DBRS Morningstar expects CNRL’s key credit metrics under its base-case commodity price assumptions (see DBRS Morningstar’s May 15, 2020, commentary “As Coronavirus Lockdowns Ease, DBRS Morningstar Resets Outlook for Oil and Natural Gas Prices”) to be weak in 2020 before recovering in 2021 and strengthening further in 2022. DBRS Morningstar assumes a more normalized operating environment by 2022 and anticipates the price of WTI oil reaching the USD 50.00/bbl level, the bottom end of DBRS Morningstar’s deemed midcycle pricing scenario. DBRS Morningstar projects a modest FCF deficit in 2020 with projected FCF surpluses growing in 2021 and 2022. The Company is prioritizing the use of FCF surpluses for debt reduction and targeting to reduce indebtedness to approximately $15 billion (excluding capitalized operating lease obligations). At the end of March 2020, total debt, including $1.75 billion of capitalized operating leases, was $24.4 billion.
In assessing the Company’s credit risk profile, DBRS Morningstar’s approach is to rate through the cycle and give due weight to projected credit metrics when DBRS Morningstar anticipates a return to a more normalized operating and pricing environment. On this basis and considering DBRS Morningstar’s base-case pricing scenario, the Company’s credit profile supports an overall BBB (high) rating. The risk, in DBRS Morningstar’s view, is that a recovery in crude oil prices will fall short of DBRS Morningstar’s base-case price assumptions and that CNRL’s overall financial risk profile will not support the current ratings. The Negative trends are a reflection of this risk, which DBRS Morningstar currently deems to be elevated.
DBRS Morningstar will likely change the trends to Stable if the demand/supply fundamentals in crude oil markets continue to improve, leading to greater confidence that prices and, consequently, the Company’s key credit metrics will recover in line with DBRS Morningstar’s base-case assumptions.
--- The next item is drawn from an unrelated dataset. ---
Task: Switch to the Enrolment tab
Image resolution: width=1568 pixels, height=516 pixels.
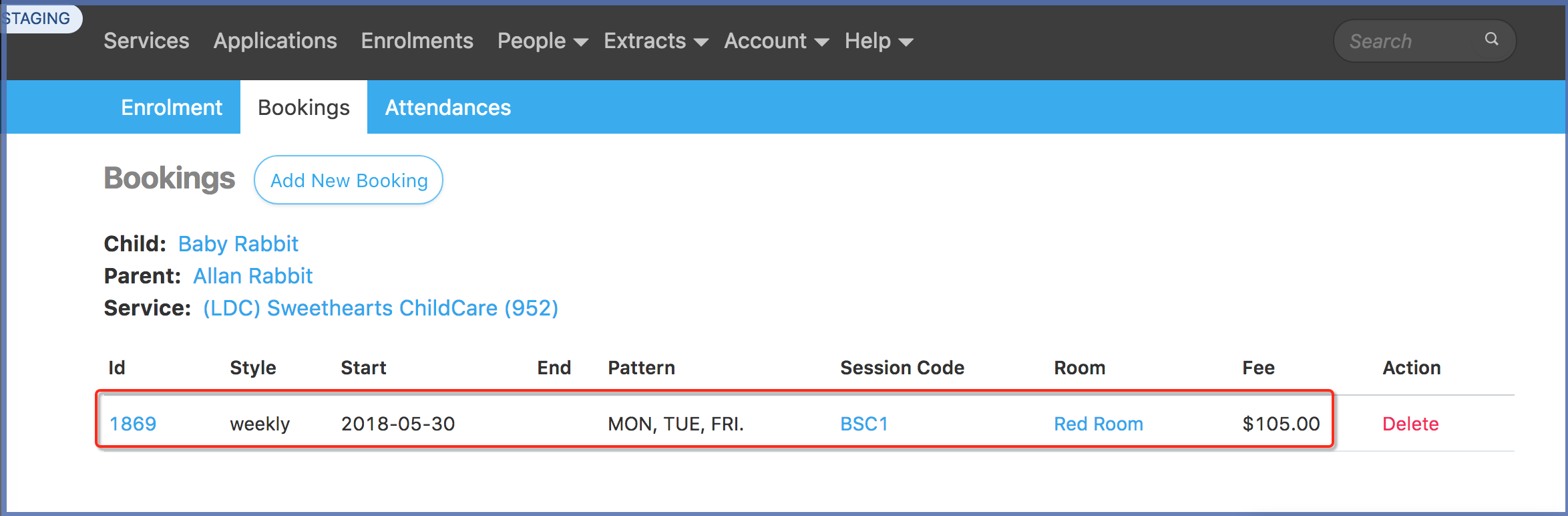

Conversely, should oil prices and the Company’s key credit metrics drop below DBRS Morningstar’s expectations, DBRS Morningstar could take a negative rating action.
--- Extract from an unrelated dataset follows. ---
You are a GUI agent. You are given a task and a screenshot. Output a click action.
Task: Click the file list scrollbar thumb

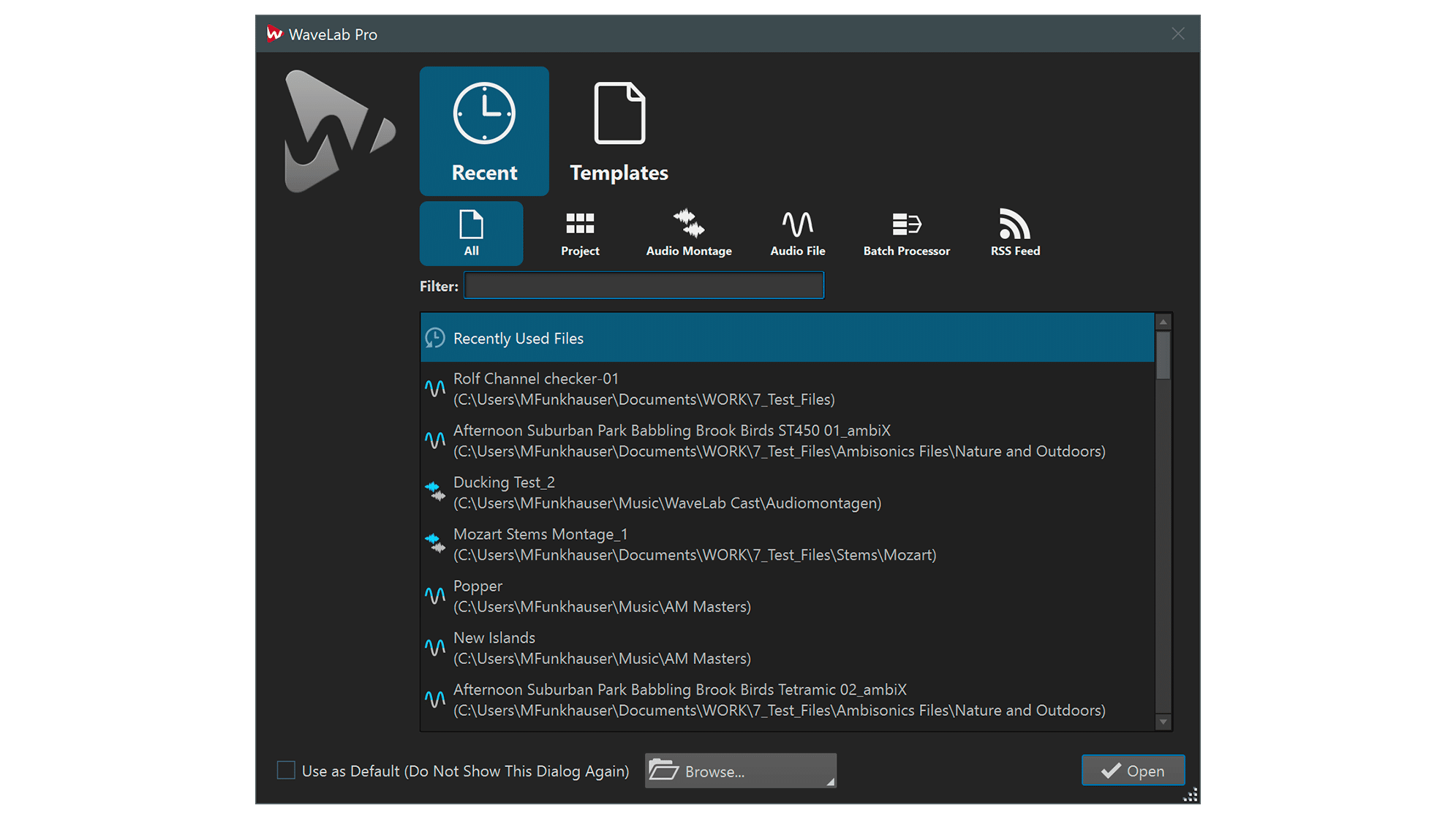(1163, 355)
A description of how DBRS Morningstar considers ESG factors within the DBRS Morningstar analytical framework and its methodologies can be found at: https://www.dbrsmorningstar.com/research/357792.
Notes:
All figures are in Canadian dollars unless otherwise noted.
The principal methodologies are Rating Companies in the Oil and Gas and Oilfield Services Industries (August 23, 2019); DBRS Morningstar Criteria: Rating Corporate Holding Companies and Parent/Subsidiary Rating Relationships (November 25, 2019); and DBRS Morningstar Criteria: Commercial Paper Liquidity Support for Nonbank Issuers (March 10, 2020), which can be found on dbrsmorningstar.com under Methodologies & Criteria.
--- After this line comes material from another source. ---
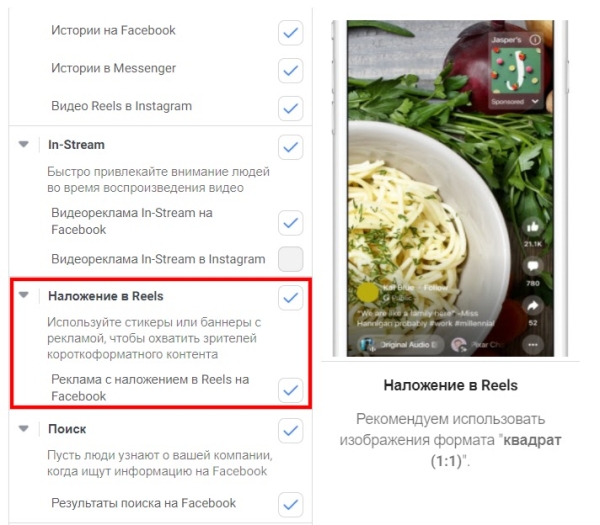Click the Jasper's sponsored sticker thumbnail

pyautogui.click(x=516, y=70)
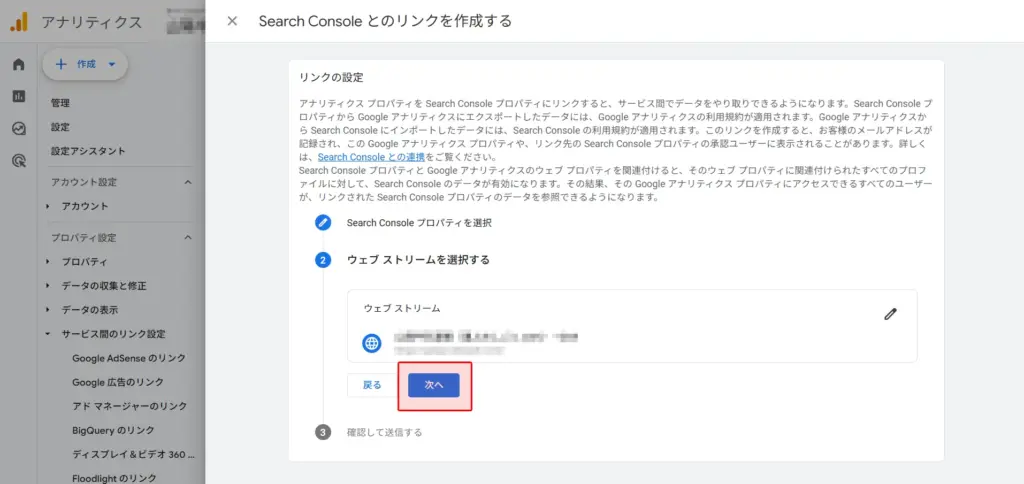Viewport: 1024px width, 484px height.
Task: Open Google AdSense のリンク item
Action: pos(128,358)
For more information regarding rating methodologies and Coronavirus Disease (COVID-19), please see the following DBRS Morningstar press release: https://www.dbrsmorningstar.com/research/357883.
The related regulatory disclosures pursuant to the National Instrument 25-101 Designated Rating Organizations are hereby incorporated by reference and can be found by clicking on the link under Related Documents or by contacting us at [email protected].
The rated entity or its related entities did participate in the rating process for this rating action. DBRS Morningstar had access to the accounts and other relevant internal documents of the rated entity or its related entities in connection with this rating action.
Generally, the conditions that lead to the assignment of a Negative or Positive trend are resolved within a 12-month period. DBRS Morningstar trends and ratings are under regular surveillance.